«La semplice regia è il lavoro più facile del mondo» dice Orson Welles nella conversazione con Peter Bogdanovich (Il cinema secondo Orson Welles, il Saggiatore), stanno parlando d’altro ma potrebbe essere The Other Side of the Wind. Il film «incompiuto» è arrivato ieri sugli schermi veneziani – un’altra creatura di Netflix, la distribuzione in streaming è fissata per il 2 novembre – grazie all’ostinazione di Peter Bogdanovich, dei produttori Frank Marshall (insieme a Filip Jan Rymsza), che ha iniziato lavorando con Welles, a un team guidato (al montaggio) da Murawski e dalla colonna sonora stordente e magnifica di Michel Legrand.
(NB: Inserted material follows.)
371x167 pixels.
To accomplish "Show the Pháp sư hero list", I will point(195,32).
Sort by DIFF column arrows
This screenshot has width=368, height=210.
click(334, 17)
Hanno seguito gli appunti, le note di sceneggiatura, all’epoca Bogdanovich era quasi un pupillo di Welles, il suo «biografo» e studioso ufficiale e nel film recita i personaggio di se stesso – e studiato il montato, quei cinquanta minuti che Welles aveva messo insieme prima che il progetto fosse messo da parte per sempre. Se è questo il film che il regista di F for Fake aveva in mente non lo sapremo mai ma poco importa. Così come non è importante l’idea stessa di finitezza, se sia compiuto o meno, perché The Other Side of the Wind non può essere finito, la sua materia è il cinema stesso, il suo movimento, un respiro, il divenire che sui bordi dei fotogrammi mette alla prova lo sguardo delle spettatore e il proprio essere.
Film nel film, racconto di una vita, epico e malinconico, jam session di immagini caustica e tenerissima contro la «finitezza» della storia, dello script, della scadenza di un cinema in cui irrompe prepotente la vita, e forse anche il contrario, legame viscerale, incessante. Infinito appunto.
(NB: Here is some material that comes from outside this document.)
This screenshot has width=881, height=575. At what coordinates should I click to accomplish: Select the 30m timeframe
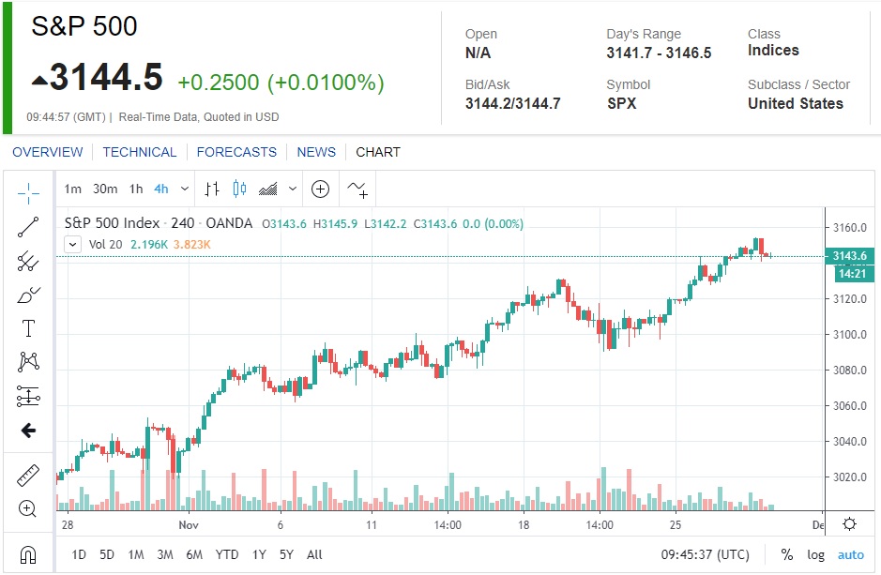coord(105,189)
Chi è Jake Hannaford, una leggenda per alcuni, una catastrofe per altri? I giovani lo adorano, lo inseguono, lo studiano: è un mito. A rispondere alle loro domande c’è Otterlake (Bogdanovich) il suo «biografo» ufficiale che ha raccolto centinaia di bobine di conversazioni, tanto da poter rispondere a ogni domanda.
È il suo allievo amatissimo che ora lo ha superato girando un film di successo – motivo di stridore tra i due – mentre Hannaford continua a litigare coi produttori, è tornato a Hollywood dopo anni in Europa e il film a cui sta lavorando non avanza. È il giorno del suo settantesimo compleanno, l’amica di una vita, Zarah Valeska (Lilli Palmer) ha organizzato una festa, sono tutti invitati, giovani fan, critiche acide, personaggi del cinema, sarà anche l’occasione per mostrare il film. Tutto verrà registrato, le macchine da presa sono ovunque e sempre accese, il loro obiettivo è preciso e implacabile come un’arma . Ma cosa filmano? Cosa è che raccontano? Quale è la verità e cosa invece il suo paradosso, cosa è riproducibile e cosa invece rimane comunque oscuro?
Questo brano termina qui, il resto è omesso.